▶ DATA RECORDS
■ ■ ■ ■
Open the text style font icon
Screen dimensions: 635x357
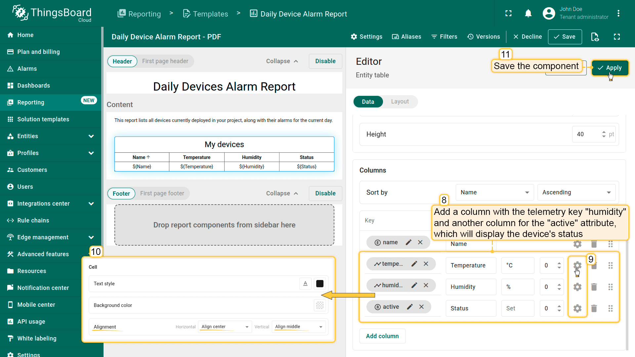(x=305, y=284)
■ ■ ■ ■
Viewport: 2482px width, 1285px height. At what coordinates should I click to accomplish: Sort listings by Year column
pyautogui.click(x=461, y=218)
■ ■ ■ ■
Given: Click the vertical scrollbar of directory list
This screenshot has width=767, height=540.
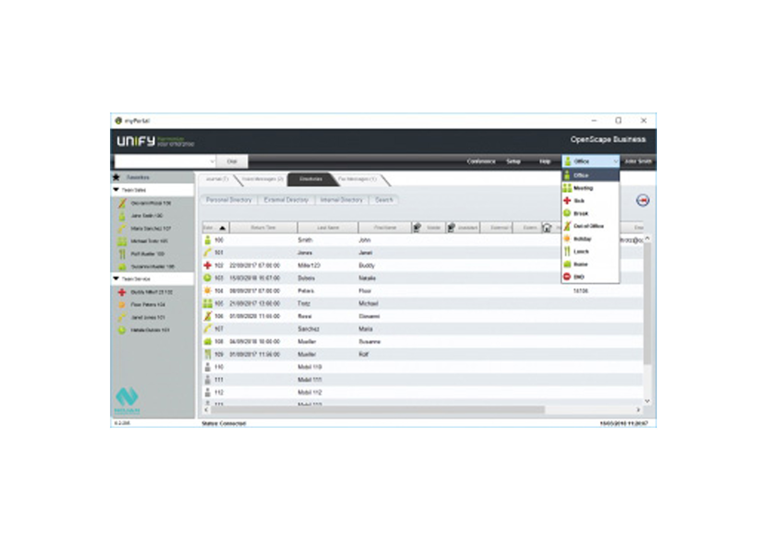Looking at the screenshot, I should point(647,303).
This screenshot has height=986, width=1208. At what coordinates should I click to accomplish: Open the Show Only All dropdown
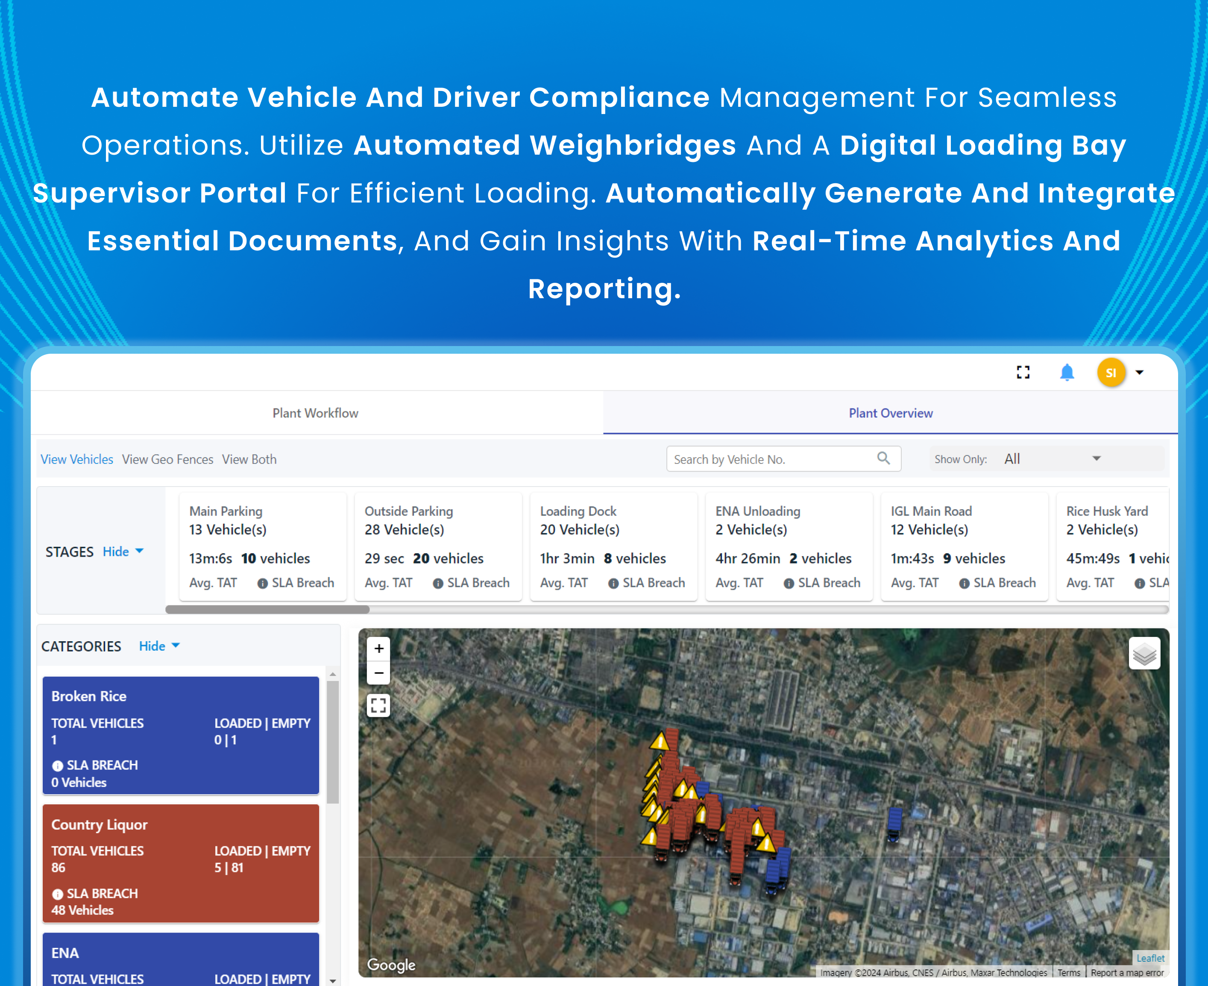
■ ■ ■ ■
▶ EXERCISE AIM
Pull out every line of the records above that contains the word "Open".

▶ RESULT FOR THIS TASK
Open the text style font icon
This screenshot has height=986, width=1208. At what coordinates should I click to accomplish: Open the Show Only All dropdown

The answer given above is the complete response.